Phosphatidylcholine (PC)-specific phospholipases D (PLDs) catalyze the hydrolysis of PC to produce phosphatidic acid (PA) and choline. A range of agonists acting through G protein-coupled receptors and receptor tyrosine kinases stimulate this hydrolysis. PC-specific PLD activity has been implicated in numerous cellular pathways, including membrane trafficking, signal transduction, platelet coagulation, mitosis, apoptosis, and the creation of cytoplasmic lipid droplets.

=== Membrane trafficking ===
PLD1 has been shown to associate at the plasma membrane, late endosome, early endosome, and the Golgi apparatus. There is evidence that PA is able to assist in negative membrane curvature due to its head group being smaller than in many other lipids. One experiment with PLD1 knockout showed a significant reduction in the number of exocytotic fusion events, implying a strong role in exocytosis.

=== Signal transduction ===
PLD1 may play a role in some cells in the endocytosis of signaling receptors or exocytosis of signaling molecules. For example, one experiment in B cells showed that limiting PLD1 led to significantly reduced endocytosis of the B cell receptor. Another experiment showed that knocking out PLD1 may hinder the ability of mice to secrete catecholamines, molecules that are essential for vesicular communication across the body.

== Structure ==
Mammalian PLD1 has several domains for activators, inhibitors, and catalysis, which it shares with PLD2. Domains for both activation and inhibition are referred to as the phox homology (PX) and pleckstrin homology (PH) domains.
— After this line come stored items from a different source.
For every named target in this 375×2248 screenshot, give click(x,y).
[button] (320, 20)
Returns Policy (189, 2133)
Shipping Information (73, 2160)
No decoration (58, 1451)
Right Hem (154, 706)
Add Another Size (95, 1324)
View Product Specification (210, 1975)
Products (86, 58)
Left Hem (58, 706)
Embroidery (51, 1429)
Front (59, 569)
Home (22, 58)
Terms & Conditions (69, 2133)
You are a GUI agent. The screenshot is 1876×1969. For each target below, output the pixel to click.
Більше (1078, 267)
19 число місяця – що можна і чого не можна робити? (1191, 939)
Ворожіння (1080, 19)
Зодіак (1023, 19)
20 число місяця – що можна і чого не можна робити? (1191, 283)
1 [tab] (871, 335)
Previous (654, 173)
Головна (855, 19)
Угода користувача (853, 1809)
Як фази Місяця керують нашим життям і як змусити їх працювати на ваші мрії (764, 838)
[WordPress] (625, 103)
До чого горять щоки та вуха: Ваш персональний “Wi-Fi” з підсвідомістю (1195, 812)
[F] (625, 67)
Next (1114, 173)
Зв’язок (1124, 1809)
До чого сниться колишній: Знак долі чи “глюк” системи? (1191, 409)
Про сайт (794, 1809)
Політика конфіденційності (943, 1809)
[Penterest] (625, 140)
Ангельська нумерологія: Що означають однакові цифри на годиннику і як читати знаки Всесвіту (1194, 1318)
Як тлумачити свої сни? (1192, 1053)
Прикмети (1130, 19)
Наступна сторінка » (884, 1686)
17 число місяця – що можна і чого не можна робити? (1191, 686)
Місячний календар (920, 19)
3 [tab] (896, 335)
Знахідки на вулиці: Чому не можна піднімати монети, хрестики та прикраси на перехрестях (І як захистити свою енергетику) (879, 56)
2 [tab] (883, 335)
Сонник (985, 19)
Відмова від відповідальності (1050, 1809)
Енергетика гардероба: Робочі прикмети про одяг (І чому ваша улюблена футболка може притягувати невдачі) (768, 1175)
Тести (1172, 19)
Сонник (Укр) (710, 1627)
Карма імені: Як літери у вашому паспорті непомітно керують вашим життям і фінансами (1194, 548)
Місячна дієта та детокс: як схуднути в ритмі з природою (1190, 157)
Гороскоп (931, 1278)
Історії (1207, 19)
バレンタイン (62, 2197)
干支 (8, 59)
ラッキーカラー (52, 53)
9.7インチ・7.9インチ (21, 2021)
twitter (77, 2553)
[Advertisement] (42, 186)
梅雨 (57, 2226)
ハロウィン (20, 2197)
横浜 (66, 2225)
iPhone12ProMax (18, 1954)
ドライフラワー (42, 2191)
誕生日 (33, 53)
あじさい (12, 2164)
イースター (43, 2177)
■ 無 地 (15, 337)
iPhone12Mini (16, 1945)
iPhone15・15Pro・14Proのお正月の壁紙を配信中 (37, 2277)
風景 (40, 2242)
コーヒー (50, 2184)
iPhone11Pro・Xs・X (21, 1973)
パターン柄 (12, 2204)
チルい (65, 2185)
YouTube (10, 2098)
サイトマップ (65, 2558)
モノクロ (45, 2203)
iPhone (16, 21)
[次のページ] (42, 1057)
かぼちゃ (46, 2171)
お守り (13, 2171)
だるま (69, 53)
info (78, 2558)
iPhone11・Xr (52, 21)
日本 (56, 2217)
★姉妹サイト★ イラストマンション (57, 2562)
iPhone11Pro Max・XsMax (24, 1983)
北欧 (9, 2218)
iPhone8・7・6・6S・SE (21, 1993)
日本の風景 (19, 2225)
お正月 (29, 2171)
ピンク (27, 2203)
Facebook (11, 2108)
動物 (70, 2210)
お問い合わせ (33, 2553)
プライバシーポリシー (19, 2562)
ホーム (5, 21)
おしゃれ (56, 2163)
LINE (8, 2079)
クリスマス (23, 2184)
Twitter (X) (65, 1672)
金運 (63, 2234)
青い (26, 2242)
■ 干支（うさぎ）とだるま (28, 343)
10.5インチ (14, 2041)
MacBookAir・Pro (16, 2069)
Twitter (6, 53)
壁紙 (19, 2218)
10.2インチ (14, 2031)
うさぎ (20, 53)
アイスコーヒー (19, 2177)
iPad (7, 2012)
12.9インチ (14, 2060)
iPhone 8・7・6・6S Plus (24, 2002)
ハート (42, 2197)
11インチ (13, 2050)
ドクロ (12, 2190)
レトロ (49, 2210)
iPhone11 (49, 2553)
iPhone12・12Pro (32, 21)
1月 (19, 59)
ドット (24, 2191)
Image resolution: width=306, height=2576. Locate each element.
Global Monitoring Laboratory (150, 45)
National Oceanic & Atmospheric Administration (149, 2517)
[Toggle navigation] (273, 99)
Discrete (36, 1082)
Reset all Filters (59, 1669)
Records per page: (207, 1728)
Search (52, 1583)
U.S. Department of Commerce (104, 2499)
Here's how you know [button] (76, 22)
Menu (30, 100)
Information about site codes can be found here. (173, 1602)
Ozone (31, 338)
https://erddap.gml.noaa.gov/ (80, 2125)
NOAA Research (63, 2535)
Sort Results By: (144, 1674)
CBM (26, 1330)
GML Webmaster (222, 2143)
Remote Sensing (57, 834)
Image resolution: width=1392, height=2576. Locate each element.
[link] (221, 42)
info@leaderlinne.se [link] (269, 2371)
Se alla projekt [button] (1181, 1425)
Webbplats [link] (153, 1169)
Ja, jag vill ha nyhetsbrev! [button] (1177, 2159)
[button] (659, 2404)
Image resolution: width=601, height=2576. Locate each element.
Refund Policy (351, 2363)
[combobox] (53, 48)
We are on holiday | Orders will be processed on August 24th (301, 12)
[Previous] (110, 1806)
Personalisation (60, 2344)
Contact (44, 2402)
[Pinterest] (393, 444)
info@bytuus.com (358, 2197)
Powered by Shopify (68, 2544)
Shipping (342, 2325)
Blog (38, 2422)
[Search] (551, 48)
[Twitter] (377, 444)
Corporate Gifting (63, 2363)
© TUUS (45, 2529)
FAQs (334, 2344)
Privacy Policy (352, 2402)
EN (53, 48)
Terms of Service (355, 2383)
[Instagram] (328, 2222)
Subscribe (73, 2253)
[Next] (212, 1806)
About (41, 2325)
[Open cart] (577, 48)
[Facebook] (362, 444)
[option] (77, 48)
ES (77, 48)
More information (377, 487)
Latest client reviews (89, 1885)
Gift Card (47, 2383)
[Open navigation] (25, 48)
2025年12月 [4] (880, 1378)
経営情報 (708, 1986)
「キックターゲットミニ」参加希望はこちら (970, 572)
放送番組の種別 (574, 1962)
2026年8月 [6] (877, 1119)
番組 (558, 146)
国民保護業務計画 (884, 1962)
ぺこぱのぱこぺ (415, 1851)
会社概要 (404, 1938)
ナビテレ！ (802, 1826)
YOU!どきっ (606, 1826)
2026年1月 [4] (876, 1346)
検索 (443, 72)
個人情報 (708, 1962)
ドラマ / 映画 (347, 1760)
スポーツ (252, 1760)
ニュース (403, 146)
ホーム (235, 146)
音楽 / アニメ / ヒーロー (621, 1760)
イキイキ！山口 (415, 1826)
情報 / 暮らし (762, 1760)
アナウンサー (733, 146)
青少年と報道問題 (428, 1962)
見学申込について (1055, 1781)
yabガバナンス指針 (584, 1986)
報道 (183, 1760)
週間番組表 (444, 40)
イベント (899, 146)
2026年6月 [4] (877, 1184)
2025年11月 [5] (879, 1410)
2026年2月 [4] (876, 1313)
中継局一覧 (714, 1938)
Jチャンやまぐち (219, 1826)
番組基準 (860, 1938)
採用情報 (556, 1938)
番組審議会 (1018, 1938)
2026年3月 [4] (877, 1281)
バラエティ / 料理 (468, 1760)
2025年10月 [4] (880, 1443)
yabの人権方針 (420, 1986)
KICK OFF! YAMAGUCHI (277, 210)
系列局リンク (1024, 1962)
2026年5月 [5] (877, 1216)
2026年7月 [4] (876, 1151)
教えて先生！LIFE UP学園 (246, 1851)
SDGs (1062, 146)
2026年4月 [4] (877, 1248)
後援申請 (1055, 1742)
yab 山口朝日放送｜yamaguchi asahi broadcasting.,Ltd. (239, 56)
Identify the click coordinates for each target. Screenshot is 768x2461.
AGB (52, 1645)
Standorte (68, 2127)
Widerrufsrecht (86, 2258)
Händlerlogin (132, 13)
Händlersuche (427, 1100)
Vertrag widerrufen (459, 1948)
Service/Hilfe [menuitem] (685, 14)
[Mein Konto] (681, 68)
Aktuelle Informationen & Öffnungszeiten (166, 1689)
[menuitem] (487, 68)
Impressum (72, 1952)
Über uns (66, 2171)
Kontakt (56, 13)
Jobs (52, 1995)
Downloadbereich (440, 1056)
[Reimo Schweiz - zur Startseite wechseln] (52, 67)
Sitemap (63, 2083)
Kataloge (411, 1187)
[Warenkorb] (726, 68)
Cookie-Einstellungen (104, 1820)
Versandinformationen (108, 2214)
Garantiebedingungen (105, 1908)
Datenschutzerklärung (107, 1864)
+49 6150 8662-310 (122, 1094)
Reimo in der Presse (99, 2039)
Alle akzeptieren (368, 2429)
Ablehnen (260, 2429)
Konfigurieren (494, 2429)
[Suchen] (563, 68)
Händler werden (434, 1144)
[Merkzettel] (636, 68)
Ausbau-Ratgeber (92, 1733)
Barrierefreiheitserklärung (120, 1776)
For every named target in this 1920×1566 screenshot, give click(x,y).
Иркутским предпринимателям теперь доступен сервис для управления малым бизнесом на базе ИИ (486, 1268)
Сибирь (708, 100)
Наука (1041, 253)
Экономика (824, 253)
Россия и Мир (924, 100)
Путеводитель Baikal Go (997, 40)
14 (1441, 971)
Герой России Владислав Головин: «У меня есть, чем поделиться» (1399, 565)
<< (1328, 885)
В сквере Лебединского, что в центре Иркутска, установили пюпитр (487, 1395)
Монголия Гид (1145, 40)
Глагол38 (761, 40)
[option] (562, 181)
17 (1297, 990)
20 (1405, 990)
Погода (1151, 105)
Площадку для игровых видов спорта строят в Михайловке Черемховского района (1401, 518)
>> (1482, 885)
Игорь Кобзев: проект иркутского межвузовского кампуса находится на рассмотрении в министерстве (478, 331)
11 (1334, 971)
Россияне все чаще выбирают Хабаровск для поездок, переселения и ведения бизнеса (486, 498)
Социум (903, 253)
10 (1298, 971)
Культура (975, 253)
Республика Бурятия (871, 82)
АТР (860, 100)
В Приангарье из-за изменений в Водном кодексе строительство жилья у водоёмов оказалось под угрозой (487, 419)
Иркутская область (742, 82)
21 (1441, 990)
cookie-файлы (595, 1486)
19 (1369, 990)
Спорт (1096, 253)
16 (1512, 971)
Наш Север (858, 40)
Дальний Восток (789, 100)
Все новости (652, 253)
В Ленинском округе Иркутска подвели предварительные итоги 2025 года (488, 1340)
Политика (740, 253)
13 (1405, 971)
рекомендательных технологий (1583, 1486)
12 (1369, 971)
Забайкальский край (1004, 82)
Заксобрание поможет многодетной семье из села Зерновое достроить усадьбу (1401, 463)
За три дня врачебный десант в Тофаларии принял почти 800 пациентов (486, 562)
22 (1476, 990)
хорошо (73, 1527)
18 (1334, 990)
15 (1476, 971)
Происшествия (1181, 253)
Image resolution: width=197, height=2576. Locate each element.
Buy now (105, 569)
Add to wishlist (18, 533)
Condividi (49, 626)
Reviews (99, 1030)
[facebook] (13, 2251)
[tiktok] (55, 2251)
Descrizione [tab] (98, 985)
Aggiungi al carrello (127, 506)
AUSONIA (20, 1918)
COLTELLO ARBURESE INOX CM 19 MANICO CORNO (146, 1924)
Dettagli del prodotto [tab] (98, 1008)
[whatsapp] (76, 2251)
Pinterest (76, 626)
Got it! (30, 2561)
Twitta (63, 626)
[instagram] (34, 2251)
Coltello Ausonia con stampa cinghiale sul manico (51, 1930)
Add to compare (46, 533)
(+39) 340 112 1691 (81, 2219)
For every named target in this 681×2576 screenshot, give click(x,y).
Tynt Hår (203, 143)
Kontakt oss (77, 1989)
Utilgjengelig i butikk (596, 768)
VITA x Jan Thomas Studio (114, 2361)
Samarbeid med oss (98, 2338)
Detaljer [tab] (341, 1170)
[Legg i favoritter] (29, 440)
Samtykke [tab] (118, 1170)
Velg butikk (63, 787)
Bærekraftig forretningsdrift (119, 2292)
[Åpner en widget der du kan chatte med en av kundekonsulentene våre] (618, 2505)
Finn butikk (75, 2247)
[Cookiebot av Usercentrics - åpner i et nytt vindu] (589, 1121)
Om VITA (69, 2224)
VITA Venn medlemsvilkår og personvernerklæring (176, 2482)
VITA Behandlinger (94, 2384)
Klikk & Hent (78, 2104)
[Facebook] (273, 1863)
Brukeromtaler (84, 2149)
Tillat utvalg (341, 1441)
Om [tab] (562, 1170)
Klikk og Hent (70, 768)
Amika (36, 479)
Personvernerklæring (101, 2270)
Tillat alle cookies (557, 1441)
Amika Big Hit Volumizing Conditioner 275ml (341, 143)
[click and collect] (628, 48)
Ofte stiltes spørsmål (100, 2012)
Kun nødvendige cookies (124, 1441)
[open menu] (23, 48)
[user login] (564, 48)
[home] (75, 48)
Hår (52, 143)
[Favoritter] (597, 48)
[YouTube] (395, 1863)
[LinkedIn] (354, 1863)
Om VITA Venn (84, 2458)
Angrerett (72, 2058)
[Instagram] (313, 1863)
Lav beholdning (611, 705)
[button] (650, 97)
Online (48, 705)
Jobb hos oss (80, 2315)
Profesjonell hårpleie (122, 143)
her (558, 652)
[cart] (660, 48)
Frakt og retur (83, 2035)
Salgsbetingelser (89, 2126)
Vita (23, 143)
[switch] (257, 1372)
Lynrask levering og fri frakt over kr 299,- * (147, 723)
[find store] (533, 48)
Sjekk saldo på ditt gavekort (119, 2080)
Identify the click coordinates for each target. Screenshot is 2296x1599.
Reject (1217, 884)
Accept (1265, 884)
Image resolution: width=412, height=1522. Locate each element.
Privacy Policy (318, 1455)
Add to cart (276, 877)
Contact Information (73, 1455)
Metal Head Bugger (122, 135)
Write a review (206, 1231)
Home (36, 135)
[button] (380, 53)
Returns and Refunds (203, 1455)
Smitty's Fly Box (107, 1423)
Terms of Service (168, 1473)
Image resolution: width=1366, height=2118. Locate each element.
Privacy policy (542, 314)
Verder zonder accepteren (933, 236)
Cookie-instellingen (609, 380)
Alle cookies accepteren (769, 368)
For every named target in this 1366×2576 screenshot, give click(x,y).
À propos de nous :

The catalytic domain consists of two HKD regions, so named for three of the amino acids that are key in catalysis. These domains are conserved across many organisms. There are two splice variants of the protein, PLD1a and PLD1b, but they do not seem to localize any differently.

== Applications ==
Alzheimer's disease: PA, which is produced in part by PLD1, seems to be involved in the movement of β-amyloid, which could precede amyloidogenesis.

Cancer: certain rat tumors with dominant negative PLD do not appear to form new colonies or tumors.

Thrombosis: PLD knockout mice appear to have reduced occlusion, thus offsetting thrombosis.

Type II Diabetes: the protein PED/PEA15 is often elevated in type II diabetic patients, thus enhancing PLD1 activity, and in turn impairing insulin.

== Interactions ==

Phospholipase D1 has been shown to interact with:

- Alpha-synuclein,
- Amphiphysin,
- BIN1,
- CDC42,
- PEA15,
- Protein kinase N1
- RALA, and
- RHOA.

==Inhibitors==
- Calphostin-c, an inhibitor
- VU-0359595: 1,700-fold selective versus phospholipase D2, IC_{50} = 3.7nM.